## Task objective
Copy out, exactly, the first line of the entries below and every line after it through the one containing "Viewport: 1327px width, 360px height.".

Items listed in a dataset:

◆ ◆ ◆ ◆ ◆

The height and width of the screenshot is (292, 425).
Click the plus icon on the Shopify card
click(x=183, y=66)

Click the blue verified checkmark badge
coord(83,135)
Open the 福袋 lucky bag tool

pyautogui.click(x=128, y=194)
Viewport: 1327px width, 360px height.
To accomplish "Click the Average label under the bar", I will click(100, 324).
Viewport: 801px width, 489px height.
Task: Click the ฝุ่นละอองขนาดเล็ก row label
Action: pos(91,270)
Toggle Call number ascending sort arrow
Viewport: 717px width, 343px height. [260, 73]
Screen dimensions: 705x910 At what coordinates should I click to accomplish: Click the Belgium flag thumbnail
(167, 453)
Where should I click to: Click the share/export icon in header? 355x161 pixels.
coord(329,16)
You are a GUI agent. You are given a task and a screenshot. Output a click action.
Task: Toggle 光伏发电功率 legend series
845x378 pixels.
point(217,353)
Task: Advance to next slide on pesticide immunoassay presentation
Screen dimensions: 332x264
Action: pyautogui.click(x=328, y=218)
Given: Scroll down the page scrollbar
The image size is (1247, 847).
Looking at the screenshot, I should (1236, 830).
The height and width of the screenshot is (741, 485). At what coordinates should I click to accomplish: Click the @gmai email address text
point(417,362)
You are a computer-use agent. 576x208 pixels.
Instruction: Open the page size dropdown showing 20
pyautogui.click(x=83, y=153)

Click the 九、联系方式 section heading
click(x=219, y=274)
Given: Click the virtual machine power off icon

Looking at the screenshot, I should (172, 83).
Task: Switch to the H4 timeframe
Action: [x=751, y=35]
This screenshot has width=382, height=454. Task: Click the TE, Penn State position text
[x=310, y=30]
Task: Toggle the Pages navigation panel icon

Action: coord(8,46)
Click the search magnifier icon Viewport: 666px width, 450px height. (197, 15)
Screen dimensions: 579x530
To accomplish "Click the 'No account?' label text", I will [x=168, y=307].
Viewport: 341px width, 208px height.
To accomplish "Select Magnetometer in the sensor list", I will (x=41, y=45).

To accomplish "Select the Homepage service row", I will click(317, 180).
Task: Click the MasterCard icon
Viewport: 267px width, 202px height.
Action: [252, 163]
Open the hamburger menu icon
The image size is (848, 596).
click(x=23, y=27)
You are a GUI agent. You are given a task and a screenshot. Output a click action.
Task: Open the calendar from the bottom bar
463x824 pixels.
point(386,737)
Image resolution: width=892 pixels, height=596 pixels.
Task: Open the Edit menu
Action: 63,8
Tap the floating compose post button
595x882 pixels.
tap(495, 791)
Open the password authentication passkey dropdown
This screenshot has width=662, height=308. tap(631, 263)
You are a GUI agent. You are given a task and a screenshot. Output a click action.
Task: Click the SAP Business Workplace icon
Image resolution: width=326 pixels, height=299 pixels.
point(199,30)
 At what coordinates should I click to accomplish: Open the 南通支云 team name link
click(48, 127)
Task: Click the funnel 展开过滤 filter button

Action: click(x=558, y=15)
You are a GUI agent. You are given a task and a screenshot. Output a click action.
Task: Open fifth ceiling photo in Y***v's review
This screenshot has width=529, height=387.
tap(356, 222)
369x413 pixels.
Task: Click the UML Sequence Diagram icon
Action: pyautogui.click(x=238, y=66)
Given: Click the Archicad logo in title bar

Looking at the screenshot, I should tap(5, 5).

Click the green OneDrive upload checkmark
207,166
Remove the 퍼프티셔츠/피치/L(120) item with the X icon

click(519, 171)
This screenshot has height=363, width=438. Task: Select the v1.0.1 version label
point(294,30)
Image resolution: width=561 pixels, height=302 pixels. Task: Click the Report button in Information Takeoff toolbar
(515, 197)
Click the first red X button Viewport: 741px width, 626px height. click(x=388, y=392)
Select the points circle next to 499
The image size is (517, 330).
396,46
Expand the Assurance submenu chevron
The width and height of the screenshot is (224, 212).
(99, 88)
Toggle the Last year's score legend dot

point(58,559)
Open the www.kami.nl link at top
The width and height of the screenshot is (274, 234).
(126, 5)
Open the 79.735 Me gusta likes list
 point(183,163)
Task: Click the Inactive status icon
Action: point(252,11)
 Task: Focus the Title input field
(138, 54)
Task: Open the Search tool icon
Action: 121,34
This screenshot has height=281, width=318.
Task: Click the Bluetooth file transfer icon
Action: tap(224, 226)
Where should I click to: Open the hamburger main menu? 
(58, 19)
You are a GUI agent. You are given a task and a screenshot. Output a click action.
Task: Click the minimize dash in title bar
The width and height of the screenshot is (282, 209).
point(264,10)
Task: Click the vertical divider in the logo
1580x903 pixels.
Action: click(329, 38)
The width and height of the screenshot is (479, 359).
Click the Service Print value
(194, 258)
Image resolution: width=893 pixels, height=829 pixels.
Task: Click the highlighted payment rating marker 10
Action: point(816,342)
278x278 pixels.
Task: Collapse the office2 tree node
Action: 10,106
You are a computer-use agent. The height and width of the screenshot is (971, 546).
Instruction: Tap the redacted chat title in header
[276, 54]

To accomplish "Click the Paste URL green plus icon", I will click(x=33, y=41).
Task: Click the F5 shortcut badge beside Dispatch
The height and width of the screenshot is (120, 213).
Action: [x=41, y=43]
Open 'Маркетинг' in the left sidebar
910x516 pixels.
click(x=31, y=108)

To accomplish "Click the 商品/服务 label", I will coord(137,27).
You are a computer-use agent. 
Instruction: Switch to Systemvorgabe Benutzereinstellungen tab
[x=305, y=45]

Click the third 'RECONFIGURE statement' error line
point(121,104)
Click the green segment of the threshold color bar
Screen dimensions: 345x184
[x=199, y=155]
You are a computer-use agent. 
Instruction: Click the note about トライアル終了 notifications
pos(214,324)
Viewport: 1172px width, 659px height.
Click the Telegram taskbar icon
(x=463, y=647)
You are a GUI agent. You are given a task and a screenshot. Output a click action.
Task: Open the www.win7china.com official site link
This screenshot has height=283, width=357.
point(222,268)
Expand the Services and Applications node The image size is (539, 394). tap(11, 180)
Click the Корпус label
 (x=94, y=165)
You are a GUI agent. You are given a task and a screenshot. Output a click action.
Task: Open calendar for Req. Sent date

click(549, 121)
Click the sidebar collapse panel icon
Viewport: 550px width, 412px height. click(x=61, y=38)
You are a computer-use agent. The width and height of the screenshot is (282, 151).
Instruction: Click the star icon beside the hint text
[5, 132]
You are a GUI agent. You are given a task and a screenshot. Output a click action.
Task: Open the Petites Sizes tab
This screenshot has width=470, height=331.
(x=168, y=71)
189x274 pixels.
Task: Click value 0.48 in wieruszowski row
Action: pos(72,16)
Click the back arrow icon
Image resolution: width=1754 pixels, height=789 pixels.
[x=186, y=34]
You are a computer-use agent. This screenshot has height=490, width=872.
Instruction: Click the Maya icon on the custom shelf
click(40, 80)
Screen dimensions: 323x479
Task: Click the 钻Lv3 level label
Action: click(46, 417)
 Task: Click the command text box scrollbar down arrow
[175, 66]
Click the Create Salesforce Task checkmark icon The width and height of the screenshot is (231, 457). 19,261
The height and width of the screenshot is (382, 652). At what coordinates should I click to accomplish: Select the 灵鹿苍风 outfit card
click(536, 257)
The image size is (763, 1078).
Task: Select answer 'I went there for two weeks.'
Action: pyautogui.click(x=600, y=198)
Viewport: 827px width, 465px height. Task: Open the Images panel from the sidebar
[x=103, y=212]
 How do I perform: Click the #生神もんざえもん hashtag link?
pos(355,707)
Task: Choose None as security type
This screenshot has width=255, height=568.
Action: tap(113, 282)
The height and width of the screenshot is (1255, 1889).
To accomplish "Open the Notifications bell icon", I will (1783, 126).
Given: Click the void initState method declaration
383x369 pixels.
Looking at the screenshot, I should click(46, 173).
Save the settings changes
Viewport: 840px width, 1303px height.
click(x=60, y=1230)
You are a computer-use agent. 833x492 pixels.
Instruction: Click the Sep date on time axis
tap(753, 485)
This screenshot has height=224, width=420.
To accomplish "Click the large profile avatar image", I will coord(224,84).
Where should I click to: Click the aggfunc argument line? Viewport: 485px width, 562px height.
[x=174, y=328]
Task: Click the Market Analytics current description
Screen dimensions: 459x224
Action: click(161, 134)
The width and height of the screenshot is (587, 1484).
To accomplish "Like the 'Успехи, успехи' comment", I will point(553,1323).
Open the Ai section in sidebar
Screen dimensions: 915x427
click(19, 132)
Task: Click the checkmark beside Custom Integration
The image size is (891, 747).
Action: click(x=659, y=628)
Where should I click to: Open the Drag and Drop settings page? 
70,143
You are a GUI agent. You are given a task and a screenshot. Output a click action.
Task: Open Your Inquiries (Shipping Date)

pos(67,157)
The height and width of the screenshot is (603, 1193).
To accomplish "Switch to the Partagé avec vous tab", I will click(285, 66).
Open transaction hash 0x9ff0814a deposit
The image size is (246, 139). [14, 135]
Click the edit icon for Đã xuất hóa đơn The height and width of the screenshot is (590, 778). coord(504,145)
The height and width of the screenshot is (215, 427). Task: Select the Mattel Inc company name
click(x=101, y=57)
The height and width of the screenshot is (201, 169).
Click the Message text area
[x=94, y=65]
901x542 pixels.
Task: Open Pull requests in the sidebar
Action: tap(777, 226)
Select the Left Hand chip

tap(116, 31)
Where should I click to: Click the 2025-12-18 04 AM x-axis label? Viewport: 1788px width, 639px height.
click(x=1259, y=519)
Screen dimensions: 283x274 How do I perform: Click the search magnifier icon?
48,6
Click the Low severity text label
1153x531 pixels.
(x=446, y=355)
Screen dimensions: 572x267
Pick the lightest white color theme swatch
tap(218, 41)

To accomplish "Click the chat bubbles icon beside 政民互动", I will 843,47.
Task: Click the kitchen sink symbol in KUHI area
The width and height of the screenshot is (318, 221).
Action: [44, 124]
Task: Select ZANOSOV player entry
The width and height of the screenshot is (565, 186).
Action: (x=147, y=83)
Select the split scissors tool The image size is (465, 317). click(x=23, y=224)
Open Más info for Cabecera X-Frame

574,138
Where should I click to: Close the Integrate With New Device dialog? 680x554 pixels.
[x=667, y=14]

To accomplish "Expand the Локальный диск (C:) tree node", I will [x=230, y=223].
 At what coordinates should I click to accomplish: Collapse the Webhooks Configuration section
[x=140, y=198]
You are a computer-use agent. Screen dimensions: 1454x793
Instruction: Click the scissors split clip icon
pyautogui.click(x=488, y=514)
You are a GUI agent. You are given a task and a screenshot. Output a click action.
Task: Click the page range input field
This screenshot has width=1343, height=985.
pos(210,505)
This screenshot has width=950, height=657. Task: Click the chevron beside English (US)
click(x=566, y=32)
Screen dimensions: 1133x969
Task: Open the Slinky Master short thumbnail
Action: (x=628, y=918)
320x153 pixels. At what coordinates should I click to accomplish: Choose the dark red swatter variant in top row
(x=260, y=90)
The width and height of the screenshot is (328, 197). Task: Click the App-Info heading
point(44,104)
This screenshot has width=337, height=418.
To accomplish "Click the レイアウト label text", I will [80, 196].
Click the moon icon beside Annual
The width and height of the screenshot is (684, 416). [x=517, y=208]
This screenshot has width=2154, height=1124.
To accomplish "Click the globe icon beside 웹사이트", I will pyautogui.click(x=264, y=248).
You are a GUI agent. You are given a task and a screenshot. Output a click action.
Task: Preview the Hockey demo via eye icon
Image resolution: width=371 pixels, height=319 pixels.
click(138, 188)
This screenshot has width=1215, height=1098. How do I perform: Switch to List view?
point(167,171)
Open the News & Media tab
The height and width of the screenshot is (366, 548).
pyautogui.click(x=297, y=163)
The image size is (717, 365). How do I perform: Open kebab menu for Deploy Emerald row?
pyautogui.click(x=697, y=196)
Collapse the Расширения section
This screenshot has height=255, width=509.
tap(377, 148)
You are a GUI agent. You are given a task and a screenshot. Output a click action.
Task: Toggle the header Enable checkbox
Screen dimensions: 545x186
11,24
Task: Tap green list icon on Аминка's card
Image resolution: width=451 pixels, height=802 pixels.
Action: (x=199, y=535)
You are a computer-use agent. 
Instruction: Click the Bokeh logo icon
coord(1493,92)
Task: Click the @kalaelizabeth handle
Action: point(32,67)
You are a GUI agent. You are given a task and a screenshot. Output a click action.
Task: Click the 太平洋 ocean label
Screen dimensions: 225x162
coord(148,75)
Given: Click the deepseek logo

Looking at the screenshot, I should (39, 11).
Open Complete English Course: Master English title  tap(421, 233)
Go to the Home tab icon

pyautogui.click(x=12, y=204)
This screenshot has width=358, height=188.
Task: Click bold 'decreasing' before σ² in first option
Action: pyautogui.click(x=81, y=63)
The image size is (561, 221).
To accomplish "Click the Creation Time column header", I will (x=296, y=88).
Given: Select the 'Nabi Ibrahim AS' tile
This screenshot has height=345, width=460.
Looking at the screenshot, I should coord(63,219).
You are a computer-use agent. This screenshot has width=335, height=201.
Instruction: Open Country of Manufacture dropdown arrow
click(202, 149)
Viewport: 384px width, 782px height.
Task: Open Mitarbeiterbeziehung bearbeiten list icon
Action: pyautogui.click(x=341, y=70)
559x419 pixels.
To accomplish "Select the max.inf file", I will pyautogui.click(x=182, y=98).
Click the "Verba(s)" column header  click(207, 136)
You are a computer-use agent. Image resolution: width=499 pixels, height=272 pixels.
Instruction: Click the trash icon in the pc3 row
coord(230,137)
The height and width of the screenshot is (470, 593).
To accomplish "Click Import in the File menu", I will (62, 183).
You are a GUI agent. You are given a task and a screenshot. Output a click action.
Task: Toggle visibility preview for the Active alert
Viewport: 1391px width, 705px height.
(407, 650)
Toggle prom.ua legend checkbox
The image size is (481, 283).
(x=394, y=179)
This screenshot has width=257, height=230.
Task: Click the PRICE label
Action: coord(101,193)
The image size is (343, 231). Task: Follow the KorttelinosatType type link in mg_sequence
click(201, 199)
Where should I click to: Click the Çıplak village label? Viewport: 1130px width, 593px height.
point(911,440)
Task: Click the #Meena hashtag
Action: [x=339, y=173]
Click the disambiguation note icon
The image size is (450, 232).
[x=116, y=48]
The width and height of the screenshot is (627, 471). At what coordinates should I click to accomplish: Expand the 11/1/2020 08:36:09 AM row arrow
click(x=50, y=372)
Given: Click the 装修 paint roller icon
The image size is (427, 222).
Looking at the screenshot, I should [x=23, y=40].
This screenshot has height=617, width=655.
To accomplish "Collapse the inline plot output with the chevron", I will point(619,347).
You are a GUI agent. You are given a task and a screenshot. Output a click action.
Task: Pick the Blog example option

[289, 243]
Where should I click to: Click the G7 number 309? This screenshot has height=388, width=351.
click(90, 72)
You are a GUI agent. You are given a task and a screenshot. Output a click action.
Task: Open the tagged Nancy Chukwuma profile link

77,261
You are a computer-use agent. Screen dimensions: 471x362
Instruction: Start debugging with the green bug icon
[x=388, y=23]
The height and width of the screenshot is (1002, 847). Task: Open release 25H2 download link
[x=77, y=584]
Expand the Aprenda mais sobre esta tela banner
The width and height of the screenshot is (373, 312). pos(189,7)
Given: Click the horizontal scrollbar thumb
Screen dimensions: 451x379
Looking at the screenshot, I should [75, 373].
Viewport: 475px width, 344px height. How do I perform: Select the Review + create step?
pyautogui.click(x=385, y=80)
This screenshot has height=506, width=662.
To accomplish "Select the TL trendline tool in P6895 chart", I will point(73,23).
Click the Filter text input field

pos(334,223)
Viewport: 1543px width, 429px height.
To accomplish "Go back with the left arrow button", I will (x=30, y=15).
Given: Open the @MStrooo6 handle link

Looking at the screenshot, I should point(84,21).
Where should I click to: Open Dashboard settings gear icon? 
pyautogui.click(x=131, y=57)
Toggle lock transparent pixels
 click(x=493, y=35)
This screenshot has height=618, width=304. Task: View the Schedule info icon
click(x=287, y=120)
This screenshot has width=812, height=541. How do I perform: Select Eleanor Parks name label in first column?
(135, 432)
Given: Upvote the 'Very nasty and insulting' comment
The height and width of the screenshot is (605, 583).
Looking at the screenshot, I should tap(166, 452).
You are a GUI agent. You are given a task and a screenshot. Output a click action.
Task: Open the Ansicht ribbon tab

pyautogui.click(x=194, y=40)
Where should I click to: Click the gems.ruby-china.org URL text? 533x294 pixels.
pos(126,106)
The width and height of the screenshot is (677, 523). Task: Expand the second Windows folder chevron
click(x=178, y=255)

◆ ◆ ◆ ◆ ◆

## Answer space
The height and width of the screenshot is (292, 425).
Click the plus icon on the Shopify card
click(x=183, y=66)

Click the blue verified checkmark badge
coord(83,135)
Open the 福袋 lucky bag tool

pyautogui.click(x=128, y=194)
Viewport: 1327px width, 360px height.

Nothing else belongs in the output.